FTC Files Brief in POM Wonderful LLC Appeal Arguing First Amendment Protection Is not Available for POM’s Allegedly Misleading Claims

February 10, 2014

By Riëtte van Laack

On Friday, February 7, 2014, the FTC filed its long-awaited brief in the D.C. Circuit action concerning POM Wonderful LLC’s (“POM’s”) advertising for its pomegranate products (see our previous post here). 

Not surprising, the FTC asserts that POM’s ads were deceptive.  First, the FTC earlier determined that POM’s claims did not constitute “general health benefit” claims but claims (direct and indirect) that POM products fought specific diseases, i.e., atherosclerosis, prostate cancer, and erectile dysfunction.  According to the FTC, the Court may rely on and should give deference to the FTC’s “reasoned analysis” of POM’s advertising claims, asserting that the FTC need not conduct surveys or obtain consumer testimony to support its interpretation of claims.  Moreover, in this case, the FTC asserts that its interpretation is supported by POM’s internal documents produced during discovery.  Second, according to the FTC, there is no question that the claims were false and misleading.  FTC alleges that not only did POM not have one RCT to support its claims but several of POM’s studies showed no or a negative effect.  Yet, according to the FTC, POM continued citing the single study supporting its claims without mentioning the subsequent studies that allegedly showed no or a negative effect. 

As, according to the FTC, POM’s ads were misleading, POM’s First Amendment argument fails; false and misleading claims are not protected.  The FTC acknowledges that First Amendment protection is available to potentially misleading claims that could be presented in a non-misleading manner by adding an effective disclaimer.  However, this case does not concern future potentially misleading claims but past claims that, according to the FTC, were actually misleading, despite disclaimers or disclosures. 

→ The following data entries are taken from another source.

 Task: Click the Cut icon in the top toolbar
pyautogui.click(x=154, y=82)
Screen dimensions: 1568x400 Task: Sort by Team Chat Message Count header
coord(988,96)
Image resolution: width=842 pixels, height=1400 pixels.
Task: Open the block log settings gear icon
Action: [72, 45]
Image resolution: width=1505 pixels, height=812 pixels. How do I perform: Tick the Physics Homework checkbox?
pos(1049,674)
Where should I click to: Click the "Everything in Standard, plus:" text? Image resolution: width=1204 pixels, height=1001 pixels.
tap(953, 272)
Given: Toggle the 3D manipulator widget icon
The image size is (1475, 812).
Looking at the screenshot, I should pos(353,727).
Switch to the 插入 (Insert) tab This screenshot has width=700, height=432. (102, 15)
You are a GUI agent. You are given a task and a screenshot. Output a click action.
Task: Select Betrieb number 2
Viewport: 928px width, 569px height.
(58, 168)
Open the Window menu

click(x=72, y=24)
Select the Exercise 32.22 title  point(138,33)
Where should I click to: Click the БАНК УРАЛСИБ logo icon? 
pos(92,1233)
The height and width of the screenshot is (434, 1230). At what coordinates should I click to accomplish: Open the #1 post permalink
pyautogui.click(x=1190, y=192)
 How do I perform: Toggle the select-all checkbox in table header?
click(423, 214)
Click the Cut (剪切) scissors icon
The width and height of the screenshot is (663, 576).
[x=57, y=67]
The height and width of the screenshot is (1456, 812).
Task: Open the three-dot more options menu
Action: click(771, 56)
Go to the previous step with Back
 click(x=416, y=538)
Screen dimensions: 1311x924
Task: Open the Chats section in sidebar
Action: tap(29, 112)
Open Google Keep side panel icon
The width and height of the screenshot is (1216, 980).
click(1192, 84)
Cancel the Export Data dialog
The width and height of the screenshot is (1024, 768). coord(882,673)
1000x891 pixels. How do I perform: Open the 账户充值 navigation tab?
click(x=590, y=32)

The FTC defends the requirement of two RCTs in the proposed order as a fencing-in provision.  It claims that, under long-standing precedent, fencing-in provisions may be broader than the conduct that is declared unlawful; the FTC may “impose substantiation requirements that are reasonably related to preventing unlawful conduct even though those requirements may exceed what would be required of companies that have not been found liable for deceptive advertising.”  The FTC justifies its choice of the remedy as a method to ensure that POM would not continue “its long track record of distorting scientific evidence when portraying the disease benefits of its product.”  The FTC stresses that the two-RCT requirement applies only to POM’s future claims for disease prevention, risk reduction, and treatment, not to any future claims of general health benefits and not to disease claims that are effectively qualified. 

The FTC did not discuss whether POM should have had positive results from more than one RCT because, in the underlying liability ruling, the FTC concluded that POM lacked positive results from even one RCT. 

POM’s reply brief is due on February 21, 2014.  On February 10, 2014, Public Citizen, Inc. filed a notice of its intent to submit an amicus curiae brief in support of the FTC.  No date for oral argument has been set.